As for the prints with the v6- They were awesome. Super clean. Super sharp. They look alot better then my SD2. When I have a chance I am definitely going to get one for it too.
Heat Bed.
After installing the hotend and noticing how quickly it gets to temp. The bed up-to-temp speed was more noticeable. The hotend would get from ambient (26.7C) to 250C in just under 4 mins (3:41 to be exact) and the stock heatbed took about 11 ~ 19 mins to get to temp. So I began looking around for options for a replacement. I found the MK2B PCB Heat bed on amazon for 19.99 (free shipping if you are a prime member). For me that was cheap enough to get and experiment with.
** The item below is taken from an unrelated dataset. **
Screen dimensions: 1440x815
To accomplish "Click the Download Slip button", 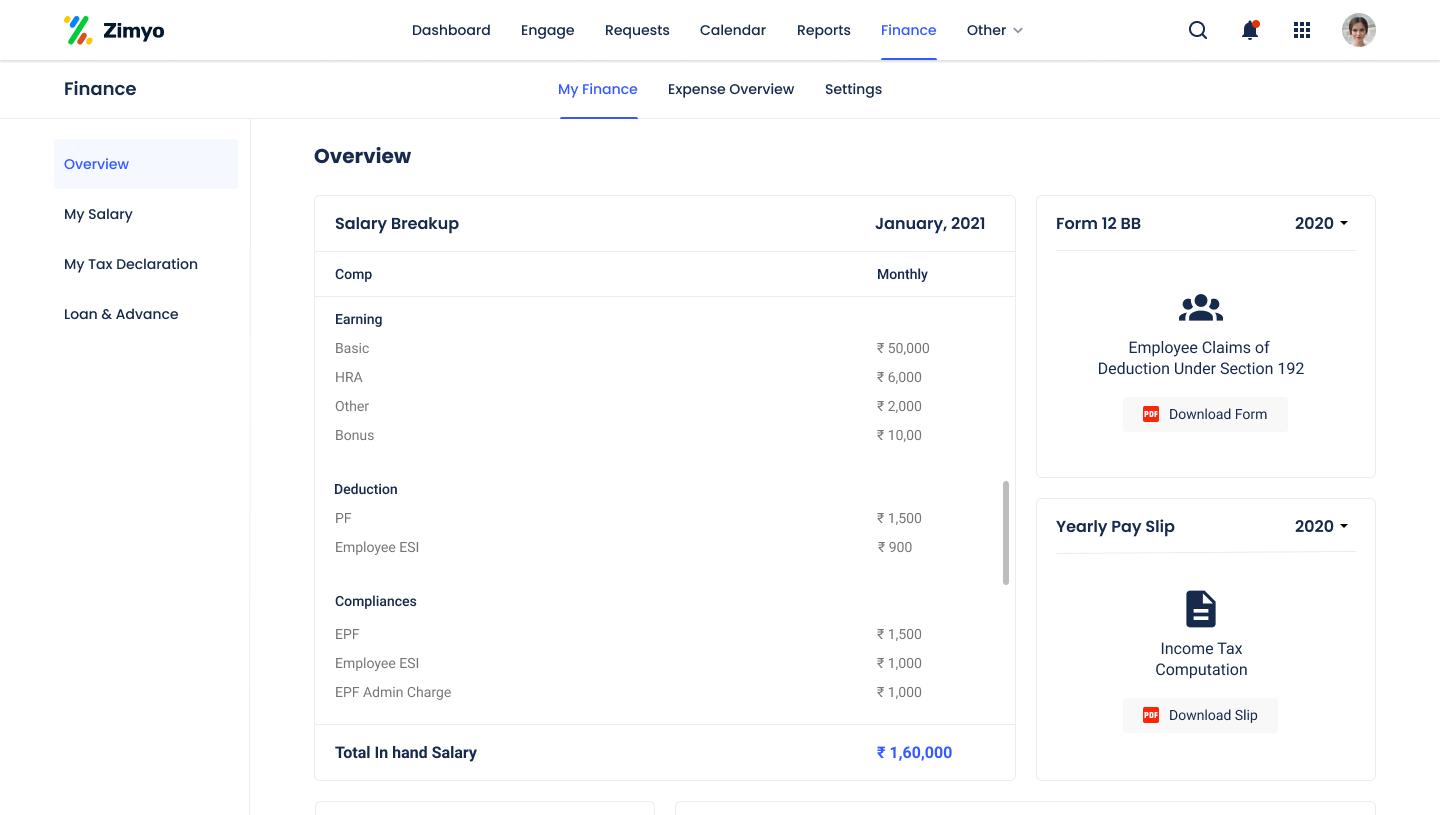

It arrive on a Saturday @ 1pm and I was printing on it @ 1:45pm. The version I got came with the thermistor and the MK2B has a hole in the center of the bed that touches the sheet of PEI I had on top of the stock head bed. I used some 468P cut to size to stick the sheet of PEI together. Now the get-to-temp times about just as fast as the hotend (4:27).
**Edited - > The orientation of the mk2b was with the LED facing downward so that the traces will make direct contact with the sheet of PEI.
In my case, I reused the existing connectors by decrimping and recrimping then heatshrinking it. If you are not savvy enough to do that. Get new connectors.
PEI.
Get it. It's awesome. If you don't know what it is- Google it. Where to get it? Amazon or Google it. I used a sheet that was 0.06" thick. Then used 1.0mm spacers to bring it up with where it needed to be.
The Press that should have been...
After all the work listed above I feel that this is the Press that should have been released. Granted understand that the parts in the stock unit were chosen was to keep the price down. And corners were cut. And no fucks where given in the QA Dept. (Every screw was loose and not one panel was straight on my machine.) But thats the woes of an early adopter. On the flip side of all that, The price of entry (I was able to get in on the $349 pre-order) made all of this 'upgrade' feasible. It was enclosed, the z-offset function and the print area was 200mm cubed. So I am a little torn. Absolutely the 'Plug-n-play' banner should be removed from the Press (and all their printers for that matter) I think thats sending a confusing message to the newcomers to the 3D Printing world. As they don't know what to expect and how to troubleshoot something that actually considered relatively normal.
Moar Powah...
The next set of items I have planned for the press is changing out the thermistor for a thermocouple, creating an in-line filament diameter sensor, further work on the ring of addressable LEDs and a power supply upgrade. (The stock PSU gets pretty damn hot and it started making a high pitched noise yesterday.) I should mention getting the PWM port to behave also.
SD2 / E3D v6 / Direct Drive / Mk8 Gear / RAMBo v1.3 / PEI Bed / Anti Z backlash mod / Ikea Expedite enclosure.
Both Driven by Octoprint (devel) via a RPi B+ / Neopixel status alerts / GPIO Controlled SSR / (SD2) 450 Watt PSU for remote power-up/shutdown.